Excerpted records:
—————
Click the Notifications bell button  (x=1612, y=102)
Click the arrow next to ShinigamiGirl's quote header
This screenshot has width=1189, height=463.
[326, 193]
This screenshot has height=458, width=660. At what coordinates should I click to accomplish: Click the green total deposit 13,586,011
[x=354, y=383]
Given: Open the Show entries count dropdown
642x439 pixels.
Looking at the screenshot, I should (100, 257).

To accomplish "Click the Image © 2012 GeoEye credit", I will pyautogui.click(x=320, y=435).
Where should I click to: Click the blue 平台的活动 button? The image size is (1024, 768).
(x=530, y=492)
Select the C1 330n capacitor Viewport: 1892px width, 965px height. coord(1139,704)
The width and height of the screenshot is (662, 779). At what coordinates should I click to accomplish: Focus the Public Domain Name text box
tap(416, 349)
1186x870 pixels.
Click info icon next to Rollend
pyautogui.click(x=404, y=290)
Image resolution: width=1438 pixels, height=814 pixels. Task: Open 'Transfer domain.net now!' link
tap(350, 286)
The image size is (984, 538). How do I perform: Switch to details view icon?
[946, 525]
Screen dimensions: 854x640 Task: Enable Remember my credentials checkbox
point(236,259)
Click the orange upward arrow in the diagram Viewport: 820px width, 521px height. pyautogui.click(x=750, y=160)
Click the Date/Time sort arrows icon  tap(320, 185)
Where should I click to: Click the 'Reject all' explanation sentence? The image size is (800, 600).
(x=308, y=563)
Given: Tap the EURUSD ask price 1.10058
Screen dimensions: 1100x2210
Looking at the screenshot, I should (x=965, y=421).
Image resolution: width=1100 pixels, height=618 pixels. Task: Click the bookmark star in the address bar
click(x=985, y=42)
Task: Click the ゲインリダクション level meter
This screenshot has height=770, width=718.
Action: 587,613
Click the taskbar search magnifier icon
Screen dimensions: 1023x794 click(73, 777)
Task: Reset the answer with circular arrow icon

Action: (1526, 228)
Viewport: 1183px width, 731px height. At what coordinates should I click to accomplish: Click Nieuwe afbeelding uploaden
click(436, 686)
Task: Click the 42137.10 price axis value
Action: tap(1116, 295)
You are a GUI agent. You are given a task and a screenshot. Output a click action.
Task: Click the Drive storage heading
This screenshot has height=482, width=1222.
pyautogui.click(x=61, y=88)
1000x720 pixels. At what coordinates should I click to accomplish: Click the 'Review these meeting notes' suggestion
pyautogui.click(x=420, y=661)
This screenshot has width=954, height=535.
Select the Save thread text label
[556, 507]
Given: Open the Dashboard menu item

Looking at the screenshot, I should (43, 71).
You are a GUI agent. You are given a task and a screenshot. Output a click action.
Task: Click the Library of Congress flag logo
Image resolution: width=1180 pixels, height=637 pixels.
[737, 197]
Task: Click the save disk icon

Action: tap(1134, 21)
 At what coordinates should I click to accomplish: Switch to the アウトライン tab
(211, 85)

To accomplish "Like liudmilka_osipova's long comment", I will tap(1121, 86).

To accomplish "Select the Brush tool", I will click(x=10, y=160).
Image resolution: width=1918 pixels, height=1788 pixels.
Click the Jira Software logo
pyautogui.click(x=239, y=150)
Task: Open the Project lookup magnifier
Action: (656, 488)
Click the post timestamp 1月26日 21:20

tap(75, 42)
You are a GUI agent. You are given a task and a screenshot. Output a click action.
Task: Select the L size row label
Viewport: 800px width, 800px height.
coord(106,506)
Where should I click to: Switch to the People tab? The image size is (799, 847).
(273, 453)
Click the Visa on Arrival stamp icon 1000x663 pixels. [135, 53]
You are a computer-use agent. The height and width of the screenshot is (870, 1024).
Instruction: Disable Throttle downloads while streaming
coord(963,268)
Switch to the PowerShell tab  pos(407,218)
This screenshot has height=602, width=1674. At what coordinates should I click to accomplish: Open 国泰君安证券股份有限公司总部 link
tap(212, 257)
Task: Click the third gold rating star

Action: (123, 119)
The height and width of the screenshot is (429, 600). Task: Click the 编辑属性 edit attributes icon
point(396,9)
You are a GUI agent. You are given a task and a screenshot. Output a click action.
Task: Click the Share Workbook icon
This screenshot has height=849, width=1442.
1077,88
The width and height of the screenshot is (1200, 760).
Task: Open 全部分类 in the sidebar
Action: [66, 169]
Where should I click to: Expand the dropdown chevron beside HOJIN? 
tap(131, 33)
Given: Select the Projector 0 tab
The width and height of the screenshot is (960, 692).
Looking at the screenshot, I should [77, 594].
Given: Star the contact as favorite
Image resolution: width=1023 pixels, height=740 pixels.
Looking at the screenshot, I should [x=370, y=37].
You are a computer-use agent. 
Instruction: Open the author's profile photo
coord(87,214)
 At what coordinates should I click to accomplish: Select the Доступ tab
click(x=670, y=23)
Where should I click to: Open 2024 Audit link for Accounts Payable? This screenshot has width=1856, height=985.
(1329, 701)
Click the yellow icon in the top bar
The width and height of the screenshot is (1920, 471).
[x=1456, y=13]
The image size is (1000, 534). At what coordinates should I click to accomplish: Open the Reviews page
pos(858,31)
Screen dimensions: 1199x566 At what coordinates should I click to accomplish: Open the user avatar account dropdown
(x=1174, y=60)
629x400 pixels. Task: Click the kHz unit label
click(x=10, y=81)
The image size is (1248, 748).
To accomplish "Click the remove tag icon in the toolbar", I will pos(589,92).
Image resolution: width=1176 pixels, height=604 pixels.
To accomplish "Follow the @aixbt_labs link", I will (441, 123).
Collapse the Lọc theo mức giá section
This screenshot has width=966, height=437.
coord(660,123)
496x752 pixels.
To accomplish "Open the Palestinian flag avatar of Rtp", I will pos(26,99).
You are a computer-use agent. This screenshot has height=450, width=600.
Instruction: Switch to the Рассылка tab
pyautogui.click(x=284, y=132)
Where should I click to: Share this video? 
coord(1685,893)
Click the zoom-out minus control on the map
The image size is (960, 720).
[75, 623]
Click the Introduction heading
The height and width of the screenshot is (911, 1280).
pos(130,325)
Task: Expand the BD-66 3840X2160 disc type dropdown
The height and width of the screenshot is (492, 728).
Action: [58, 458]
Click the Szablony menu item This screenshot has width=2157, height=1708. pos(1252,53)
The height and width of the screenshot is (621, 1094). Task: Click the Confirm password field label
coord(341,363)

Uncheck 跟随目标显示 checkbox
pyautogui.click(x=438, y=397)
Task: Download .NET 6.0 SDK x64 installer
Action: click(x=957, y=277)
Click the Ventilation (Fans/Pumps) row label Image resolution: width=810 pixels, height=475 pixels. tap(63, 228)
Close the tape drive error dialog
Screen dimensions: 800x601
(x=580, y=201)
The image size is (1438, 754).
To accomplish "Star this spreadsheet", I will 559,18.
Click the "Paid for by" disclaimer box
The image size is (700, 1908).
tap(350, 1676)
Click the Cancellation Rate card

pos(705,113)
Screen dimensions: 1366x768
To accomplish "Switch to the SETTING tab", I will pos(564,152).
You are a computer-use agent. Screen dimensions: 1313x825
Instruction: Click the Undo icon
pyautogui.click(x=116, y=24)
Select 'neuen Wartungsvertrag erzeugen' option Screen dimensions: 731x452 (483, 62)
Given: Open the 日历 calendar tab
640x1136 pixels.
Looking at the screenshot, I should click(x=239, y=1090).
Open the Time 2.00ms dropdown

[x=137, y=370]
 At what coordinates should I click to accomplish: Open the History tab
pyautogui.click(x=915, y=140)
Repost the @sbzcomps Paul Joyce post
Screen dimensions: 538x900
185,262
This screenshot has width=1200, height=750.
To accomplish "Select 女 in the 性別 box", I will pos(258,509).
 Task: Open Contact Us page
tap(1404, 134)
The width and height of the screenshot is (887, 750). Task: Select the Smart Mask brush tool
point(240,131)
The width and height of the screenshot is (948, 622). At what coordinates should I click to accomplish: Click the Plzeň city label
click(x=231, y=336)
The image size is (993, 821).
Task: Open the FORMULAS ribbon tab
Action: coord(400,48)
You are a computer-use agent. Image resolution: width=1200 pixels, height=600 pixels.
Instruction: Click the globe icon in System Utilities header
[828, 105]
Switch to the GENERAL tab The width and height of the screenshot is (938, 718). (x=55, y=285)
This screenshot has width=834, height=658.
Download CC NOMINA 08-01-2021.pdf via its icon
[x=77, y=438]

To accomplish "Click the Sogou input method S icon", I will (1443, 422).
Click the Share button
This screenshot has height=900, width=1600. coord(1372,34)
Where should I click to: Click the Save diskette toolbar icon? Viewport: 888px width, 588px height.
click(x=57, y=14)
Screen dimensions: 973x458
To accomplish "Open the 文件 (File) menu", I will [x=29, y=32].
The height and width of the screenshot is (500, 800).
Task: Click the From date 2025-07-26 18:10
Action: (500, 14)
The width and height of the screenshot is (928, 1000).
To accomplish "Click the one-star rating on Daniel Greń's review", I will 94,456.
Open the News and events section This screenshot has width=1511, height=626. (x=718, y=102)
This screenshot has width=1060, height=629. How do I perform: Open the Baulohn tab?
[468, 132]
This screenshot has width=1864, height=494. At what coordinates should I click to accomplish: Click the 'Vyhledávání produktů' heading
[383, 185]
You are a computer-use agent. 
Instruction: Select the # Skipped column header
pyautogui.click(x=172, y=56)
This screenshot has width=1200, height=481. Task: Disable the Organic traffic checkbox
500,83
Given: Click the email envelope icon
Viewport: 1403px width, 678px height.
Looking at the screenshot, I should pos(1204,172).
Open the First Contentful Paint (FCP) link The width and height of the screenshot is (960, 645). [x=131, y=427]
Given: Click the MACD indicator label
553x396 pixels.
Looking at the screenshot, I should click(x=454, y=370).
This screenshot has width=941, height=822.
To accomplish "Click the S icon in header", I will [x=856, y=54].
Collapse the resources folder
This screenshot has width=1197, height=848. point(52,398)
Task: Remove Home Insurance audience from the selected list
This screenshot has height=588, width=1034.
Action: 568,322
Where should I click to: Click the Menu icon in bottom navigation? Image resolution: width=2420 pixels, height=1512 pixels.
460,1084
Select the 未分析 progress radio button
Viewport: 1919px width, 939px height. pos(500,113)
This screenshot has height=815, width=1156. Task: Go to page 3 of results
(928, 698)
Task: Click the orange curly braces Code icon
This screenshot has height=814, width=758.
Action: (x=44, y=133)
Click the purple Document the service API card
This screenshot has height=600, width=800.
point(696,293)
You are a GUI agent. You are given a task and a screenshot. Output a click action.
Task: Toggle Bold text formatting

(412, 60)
—————
Task prompt: In the data above, each line holding "flag" is to be found and copied.

Output of the task:
Task: Click the Library of Congress flag logo
To accomplish "Open the Palestinian flag avatar of Rtp", I will pos(26,99).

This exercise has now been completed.